>>>>>

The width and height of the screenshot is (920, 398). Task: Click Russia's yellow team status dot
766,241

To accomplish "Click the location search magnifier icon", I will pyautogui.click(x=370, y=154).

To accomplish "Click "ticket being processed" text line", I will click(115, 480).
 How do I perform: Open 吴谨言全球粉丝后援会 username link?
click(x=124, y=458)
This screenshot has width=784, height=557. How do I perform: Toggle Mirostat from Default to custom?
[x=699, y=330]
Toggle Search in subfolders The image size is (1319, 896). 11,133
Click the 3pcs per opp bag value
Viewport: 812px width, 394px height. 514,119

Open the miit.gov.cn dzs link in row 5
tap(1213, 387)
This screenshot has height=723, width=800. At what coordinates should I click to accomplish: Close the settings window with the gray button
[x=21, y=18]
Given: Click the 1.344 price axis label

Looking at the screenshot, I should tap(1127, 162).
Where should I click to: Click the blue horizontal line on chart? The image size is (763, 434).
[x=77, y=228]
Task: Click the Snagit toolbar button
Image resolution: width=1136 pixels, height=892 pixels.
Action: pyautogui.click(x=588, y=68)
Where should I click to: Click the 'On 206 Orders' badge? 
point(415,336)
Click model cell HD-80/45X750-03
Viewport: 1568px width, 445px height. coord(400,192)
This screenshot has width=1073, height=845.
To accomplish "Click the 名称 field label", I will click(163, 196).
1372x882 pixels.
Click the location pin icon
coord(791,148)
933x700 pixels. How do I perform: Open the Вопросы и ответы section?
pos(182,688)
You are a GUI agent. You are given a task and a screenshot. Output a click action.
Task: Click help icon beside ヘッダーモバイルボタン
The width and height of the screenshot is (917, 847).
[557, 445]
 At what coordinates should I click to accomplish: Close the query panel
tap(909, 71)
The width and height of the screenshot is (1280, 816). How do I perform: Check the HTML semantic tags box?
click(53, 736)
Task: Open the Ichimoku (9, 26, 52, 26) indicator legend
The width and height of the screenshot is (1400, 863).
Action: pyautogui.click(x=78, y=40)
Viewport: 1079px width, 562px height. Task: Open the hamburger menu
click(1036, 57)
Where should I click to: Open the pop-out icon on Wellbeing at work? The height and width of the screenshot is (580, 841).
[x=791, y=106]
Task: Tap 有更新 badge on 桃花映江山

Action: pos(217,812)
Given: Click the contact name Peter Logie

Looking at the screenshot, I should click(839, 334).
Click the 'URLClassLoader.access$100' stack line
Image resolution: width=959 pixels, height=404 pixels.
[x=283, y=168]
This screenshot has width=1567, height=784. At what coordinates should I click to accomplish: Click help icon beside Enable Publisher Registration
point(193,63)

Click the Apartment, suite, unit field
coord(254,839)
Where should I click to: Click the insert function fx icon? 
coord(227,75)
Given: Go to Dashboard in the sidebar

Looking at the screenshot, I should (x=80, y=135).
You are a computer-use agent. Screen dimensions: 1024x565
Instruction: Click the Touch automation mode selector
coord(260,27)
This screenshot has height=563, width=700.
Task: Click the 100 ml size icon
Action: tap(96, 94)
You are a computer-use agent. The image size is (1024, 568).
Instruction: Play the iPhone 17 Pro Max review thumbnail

<<<<<

- PROBLEM TO SOLVE: Return the material exactly as it stands.

- TASK RESULT:
The width and height of the screenshot is (920, 398). Task: Click Russia's yellow team status dot
766,241

To accomplish "Click the location search magnifier icon", I will pyautogui.click(x=370, y=154).

To accomplish "Click "ticket being processed" text line", I will click(115, 480).
 How do I perform: Open 吴谨言全球粉丝后援会 username link?
click(x=124, y=458)
This screenshot has width=784, height=557. How do I perform: Toggle Mirostat from Default to custom?
[x=699, y=330]
Toggle Search in subfolders The image size is (1319, 896). 11,133
Click the 3pcs per opp bag value
Viewport: 812px width, 394px height. 514,119

Open the miit.gov.cn dzs link in row 5
tap(1213, 387)
This screenshot has height=723, width=800. At what coordinates should I click to accomplish: Close the settings window with the gray button
[x=21, y=18]
Given: Click the 1.344 price axis label

Looking at the screenshot, I should tap(1127, 162).
Where should I click to: Click the blue horizontal line on chart? The image size is (763, 434).
[x=77, y=228]
Task: Click the Snagit toolbar button
Image resolution: width=1136 pixels, height=892 pixels.
Action: pyautogui.click(x=588, y=68)
Where should I click to: Click the 'On 206 Orders' badge? 
point(415,336)
Click model cell HD-80/45X750-03
Viewport: 1568px width, 445px height. coord(400,192)
This screenshot has width=1073, height=845.
To accomplish "Click the 名称 field label", I will click(163, 196).
1372x882 pixels.
Click the location pin icon
coord(791,148)
933x700 pixels. How do I perform: Open the Вопросы и ответы section?
pos(182,688)
You are a GUI agent. You are given a task and a screenshot. Output a click action.
Task: Click help icon beside ヘッダーモバイルボタン
The width and height of the screenshot is (917, 847).
[557, 445]
 At what coordinates should I click to accomplish: Close the query panel
tap(909, 71)
The width and height of the screenshot is (1280, 816). How do I perform: Check the HTML semantic tags box?
click(53, 736)
Task: Open the Ichimoku (9, 26, 52, 26) indicator legend
The width and height of the screenshot is (1400, 863).
Action: pyautogui.click(x=78, y=40)
Viewport: 1079px width, 562px height. Task: Open the hamburger menu
click(1036, 57)
Where should I click to: Open the pop-out icon on Wellbeing at work? The height and width of the screenshot is (580, 841).
[x=791, y=106]
Task: Tap 有更新 badge on 桃花映江山

Action: pos(217,812)
Given: Click the contact name Peter Logie

Looking at the screenshot, I should click(839, 334).
Click the 'URLClassLoader.access$100' stack line
Image resolution: width=959 pixels, height=404 pixels.
[x=283, y=168]
This screenshot has width=1567, height=784. At what coordinates should I click to accomplish: Click help icon beside Enable Publisher Registration
point(193,63)

Click the Apartment, suite, unit field
coord(254,839)
Where should I click to: Click the insert function fx icon? 
coord(227,75)
Given: Go to Dashboard in the sidebar

Looking at the screenshot, I should (x=80, y=135).
You are a computer-use agent. Screen dimensions: 1024x565
Instruction: Click the Touch automation mode selector
coord(260,27)
This screenshot has height=563, width=700.
Task: Click the 100 ml size icon
Action: tap(96, 94)
You are a computer-use agent. The image size is (1024, 568).
Instruction: Play the iPhone 17 Pro Max review thumbnail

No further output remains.